| WHAT IS REQUIRED |
Please print all of the entries, matching them exactly.

| TASK INPUTS |
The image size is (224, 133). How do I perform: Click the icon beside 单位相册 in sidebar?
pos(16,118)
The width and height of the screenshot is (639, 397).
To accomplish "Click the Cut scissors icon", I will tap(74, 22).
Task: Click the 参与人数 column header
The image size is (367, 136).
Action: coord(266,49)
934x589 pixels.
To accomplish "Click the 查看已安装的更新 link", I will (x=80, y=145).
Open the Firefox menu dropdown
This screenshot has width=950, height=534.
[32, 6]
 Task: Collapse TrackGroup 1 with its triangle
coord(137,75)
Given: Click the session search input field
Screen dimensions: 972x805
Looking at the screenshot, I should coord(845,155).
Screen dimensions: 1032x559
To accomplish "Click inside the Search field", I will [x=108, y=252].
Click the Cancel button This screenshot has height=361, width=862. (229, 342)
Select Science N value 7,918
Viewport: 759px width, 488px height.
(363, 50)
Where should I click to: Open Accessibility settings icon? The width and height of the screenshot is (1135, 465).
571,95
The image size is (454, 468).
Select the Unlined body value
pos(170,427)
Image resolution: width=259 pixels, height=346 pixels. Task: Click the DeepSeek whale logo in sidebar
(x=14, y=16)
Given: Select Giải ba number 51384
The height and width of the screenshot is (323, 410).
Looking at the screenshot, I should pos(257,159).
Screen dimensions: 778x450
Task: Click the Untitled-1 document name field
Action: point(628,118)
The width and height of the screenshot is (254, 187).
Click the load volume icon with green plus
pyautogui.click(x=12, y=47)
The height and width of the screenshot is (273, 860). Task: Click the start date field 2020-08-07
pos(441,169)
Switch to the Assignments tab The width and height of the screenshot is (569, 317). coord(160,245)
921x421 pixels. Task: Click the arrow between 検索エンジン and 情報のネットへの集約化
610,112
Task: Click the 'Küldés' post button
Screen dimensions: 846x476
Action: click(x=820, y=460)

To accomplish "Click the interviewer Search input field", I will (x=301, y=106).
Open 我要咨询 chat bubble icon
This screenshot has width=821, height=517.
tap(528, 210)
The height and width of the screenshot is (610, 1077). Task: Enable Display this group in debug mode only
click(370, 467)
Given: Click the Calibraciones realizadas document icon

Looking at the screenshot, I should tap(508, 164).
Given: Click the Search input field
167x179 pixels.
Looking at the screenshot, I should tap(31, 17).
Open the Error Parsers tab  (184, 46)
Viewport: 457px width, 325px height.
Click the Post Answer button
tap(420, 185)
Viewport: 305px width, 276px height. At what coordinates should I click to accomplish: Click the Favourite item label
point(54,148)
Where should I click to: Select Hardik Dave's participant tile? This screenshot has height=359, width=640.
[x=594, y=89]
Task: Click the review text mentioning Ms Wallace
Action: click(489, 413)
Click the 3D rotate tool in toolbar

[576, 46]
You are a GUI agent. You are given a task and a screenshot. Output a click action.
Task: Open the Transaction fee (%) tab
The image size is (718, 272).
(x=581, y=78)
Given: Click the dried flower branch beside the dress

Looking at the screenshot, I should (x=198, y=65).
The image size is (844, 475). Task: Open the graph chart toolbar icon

| SOLUTION BELOW |
The image size is (224, 133). How do I perform: Click the icon beside 单位相册 in sidebar?
pos(16,118)
The width and height of the screenshot is (639, 397).
To accomplish "Click the Cut scissors icon", I will tap(74, 22).
Task: Click the 参与人数 column header
The image size is (367, 136).
Action: coord(266,49)
934x589 pixels.
To accomplish "Click the 查看已安装的更新 link", I will (x=80, y=145).
Open the Firefox menu dropdown
This screenshot has width=950, height=534.
[32, 6]
 Task: Collapse TrackGroup 1 with its triangle
coord(137,75)
Given: Click the session search input field
Screen dimensions: 972x805
Looking at the screenshot, I should coord(845,155).
Screen dimensions: 1032x559
To accomplish "Click inside the Search field", I will [x=108, y=252].
Click the Cancel button This screenshot has height=361, width=862. (229, 342)
Select Science N value 7,918
Viewport: 759px width, 488px height.
(363, 50)
Where should I click to: Open Accessibility settings icon? The width and height of the screenshot is (1135, 465).
571,95
The image size is (454, 468).
Select the Unlined body value
pos(170,427)
Image resolution: width=259 pixels, height=346 pixels. Task: Click the DeepSeek whale logo in sidebar
(x=14, y=16)
Given: Select Giải ba number 51384
The height and width of the screenshot is (323, 410).
Looking at the screenshot, I should pos(257,159).
Screen dimensions: 778x450
Task: Click the Untitled-1 document name field
Action: point(628,118)
The width and height of the screenshot is (254, 187).
Click the load volume icon with green plus
pyautogui.click(x=12, y=47)
The height and width of the screenshot is (273, 860). Task: Click the start date field 2020-08-07
pos(441,169)
Switch to the Assignments tab The width and height of the screenshot is (569, 317). coord(160,245)
921x421 pixels. Task: Click the arrow between 検索エンジン and 情報のネットへの集約化
610,112
Task: Click the 'Küldés' post button
Screen dimensions: 846x476
Action: click(x=820, y=460)

To accomplish "Click the interviewer Search input field", I will (x=301, y=106).
Open 我要咨询 chat bubble icon
This screenshot has width=821, height=517.
tap(528, 210)
The height and width of the screenshot is (610, 1077). Task: Enable Display this group in debug mode only
click(370, 467)
Given: Click the Calibraciones realizadas document icon

Looking at the screenshot, I should tap(508, 164).
Given: Click the Search input field
167x179 pixels.
Looking at the screenshot, I should tap(31, 17).
Open the Error Parsers tab  (184, 46)
Viewport: 457px width, 325px height.
Click the Post Answer button
tap(420, 185)
Viewport: 305px width, 276px height. At what coordinates should I click to accomplish: Click the Favourite item label
point(54,148)
Where should I click to: Select Hardik Dave's participant tile? This screenshot has height=359, width=640.
[x=594, y=89]
Task: Click the review text mentioning Ms Wallace
Action: click(489, 413)
Click the 3D rotate tool in toolbar

[576, 46]
You are a GUI agent. You are given a task and a screenshot. Output a click action.
Task: Open the Transaction fee (%) tab
The image size is (718, 272).
(x=581, y=78)
Given: Click the dried flower branch beside the dress

Looking at the screenshot, I should (x=198, y=65).
The image size is (844, 475). Task: Open the graph chart toolbar icon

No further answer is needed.